To embody his vision, Guccione introduced the Penthouse Pet—a monthly muse selected not only for photogenic beauty but for a certain slow‑burn charisma. Unlike Playboy’s Playmates, who floated through the magazine like wholesome daydreams, Penthouse Pets stared back at the reader as if they’d been caught mid‑tryst. They were real, accessible, scandalously alive.
For aspiring models, the Pet title became a golden ticket. A single pictorial could propel an unknown waitress from Des Moines onto the talk‑show circuit, land her movie cameos, or secure lucrative photo contracts in Europe and Japan. Penthouse paid generously and syndicated its imagery worldwide. Some Pets parlayed the acclaim into mainstream acting gigs; others launched entrepreneurial empires in fashion, cosmetics, or adult entertainment. Exposure, quite literally, translated to exposure.
That allure wasn’t just about fame or cash. Many models spoke of creative liberation—of owning their sexuality on glossy paper rather than letting Hollywood’s casting couches dictate their narrative. U.S. laws of the era left women’s bodies heavily policed; to strip for Penthouse was to plant a defiant flag on your own skin. Paula Jones, controversial though her circumstances were, famously said she posed because she “deserved control of [her] story” and needed to pay mounting legal fees.
Was posing the right career move? For many, yes. Penthouse Pets of the Year often commanded six‑figure endorsement deals and worldwide publicity tours. Even the cautionary tales—like Vanessa Williams losing her Miss America crown—proved the brand’s potency: Penthouse could topple institutions and forge celebrities overnight.
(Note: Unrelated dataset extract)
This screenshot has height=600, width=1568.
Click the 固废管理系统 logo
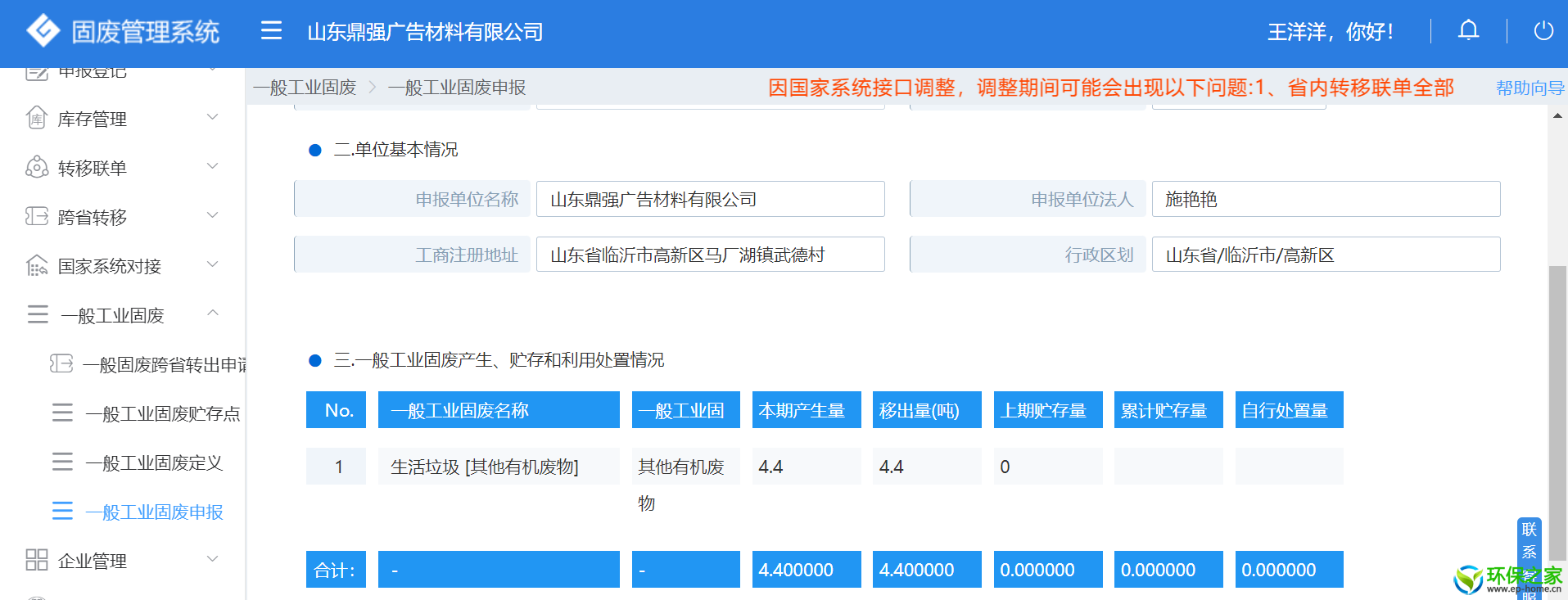pos(43,31)
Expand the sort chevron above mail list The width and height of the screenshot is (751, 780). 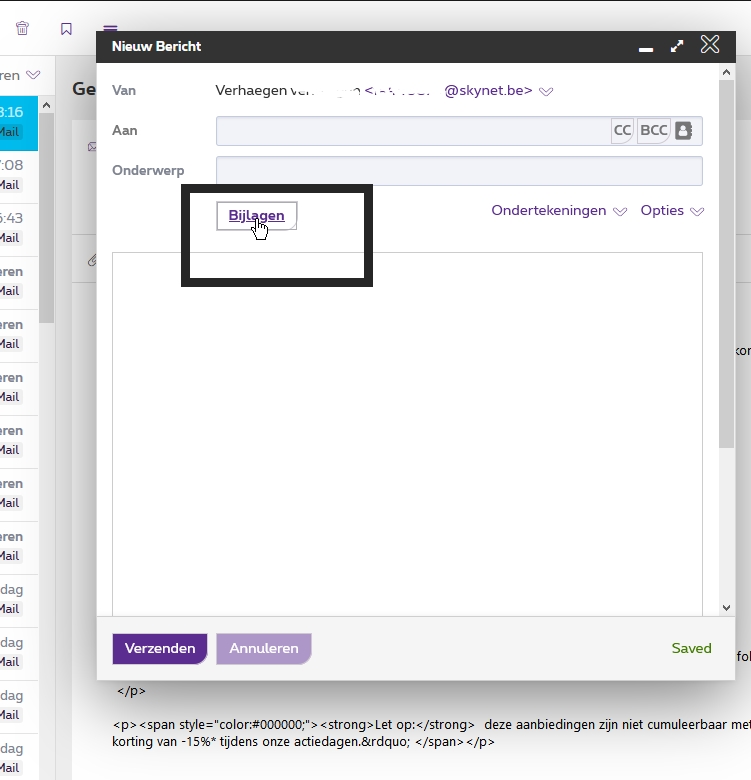point(33,75)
Yet it was never a guaranteed fairy tale. Some models faced backlash from conservative hometowns or casting agents who still drew red lines around explicit nudity. But in Guccione’s orbit, they found a patron who saw them as subjects, not props. He paid for acting classes, invested in their photography portfolios, and championed them as entrepreneurs. No other men’s magazine spent so lavishly nurturing its female stars.
So what truly drove Guccione? Beyond profit, beyond one‑upmanship, lay a radical thesis: That erotic freedom and intellectual dissent were twin edges of the same blade. He wanted Penthouse readers aroused and awake—ready to challenge authority in the bedroom and the boardroom. His magazine’s mix of sex and scandal was no accident; it was an editorial manifesto.
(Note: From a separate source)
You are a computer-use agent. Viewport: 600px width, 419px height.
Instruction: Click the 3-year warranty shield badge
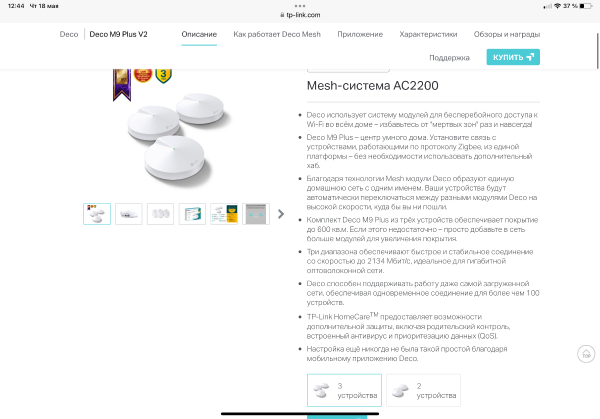click(163, 76)
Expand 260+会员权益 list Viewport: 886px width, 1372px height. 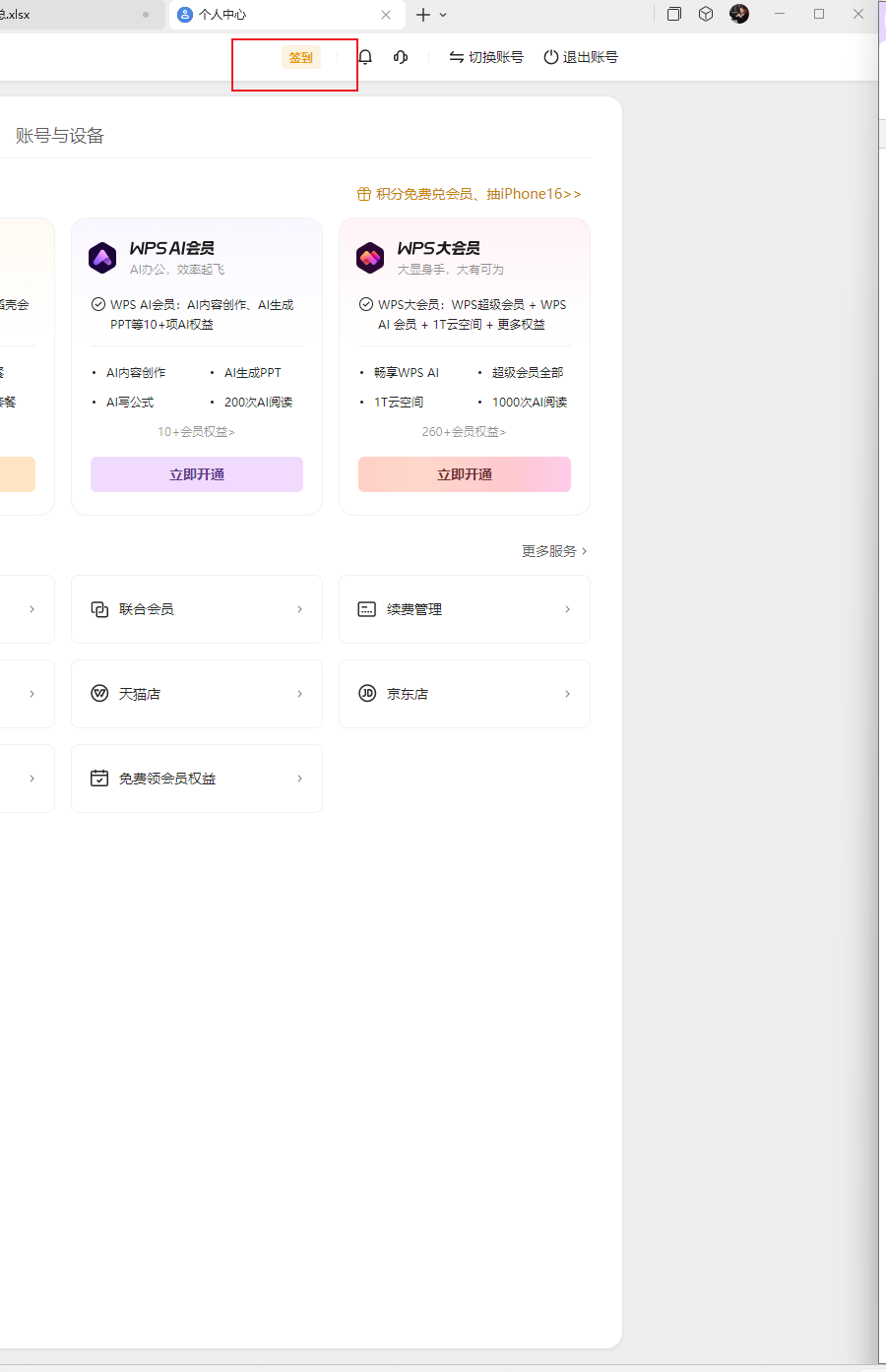(x=465, y=431)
Guccione also hungered to fund his own artistic obsessions. The magazine’s cash paid for an Old Masters art collection, financed the infamous epic film Caligula, and bankrolled an Atlantic City mega‑casino that nearly sank his empire. Each project sprang from the same bravado that birthed Penthouse: Why not try what others fear?
Today, digital pixels have replaced glossy staples, yet the Penthouse origin story remains a case study in entrepreneurial audacity. Guccione saw a chasm between what men craved and what gatekeepers allowed, then filled it with 84 pages of parchment‑thick rebellion. The decision to print pubic hair wasn’t smut for smut’s sake; it was a statement that adult sexuality deserved an adult presentation.
Penthouse was created because one man believed desire should be depicted honestly, that investigative journalism could live beside satin‑draped thighs, and that a woman fully seen is a woman fully respected. And while Playboy may have built the mansion, it was Penthouse that lit the chandeliers.
As long as models dream of being Pets—of that dazzling centerfold coronation—and as long as readers still hunger for stories that make the pulse race, Bob Guccione’s original dare will echo: Show them everything. Every secret. Every curve. Every truth.